Task statement | Only the lines from the line containing "This screenshot has height=322, width=536." through the final line of the entries should be printed, exactly as given, with the pictures left out.

Dataset entries |
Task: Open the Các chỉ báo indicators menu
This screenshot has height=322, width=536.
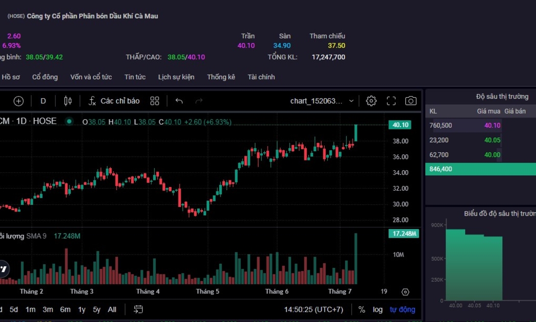Action: click(114, 101)
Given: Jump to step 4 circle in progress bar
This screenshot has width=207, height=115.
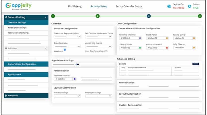Looking at the screenshot, I should pyautogui.click(x=200, y=16).
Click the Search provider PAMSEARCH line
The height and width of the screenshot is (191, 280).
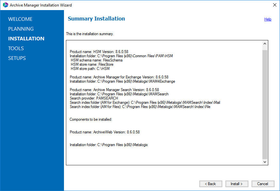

Expected output |
This screenshot has height=322, width=536.
Action: click(114, 101)
Given: Jump to step 4 circle in progress bar
This screenshot has width=207, height=115.
Looking at the screenshot, I should pyautogui.click(x=200, y=16).
Click the Search provider PAMSEARCH line
The height and width of the screenshot is (191, 280).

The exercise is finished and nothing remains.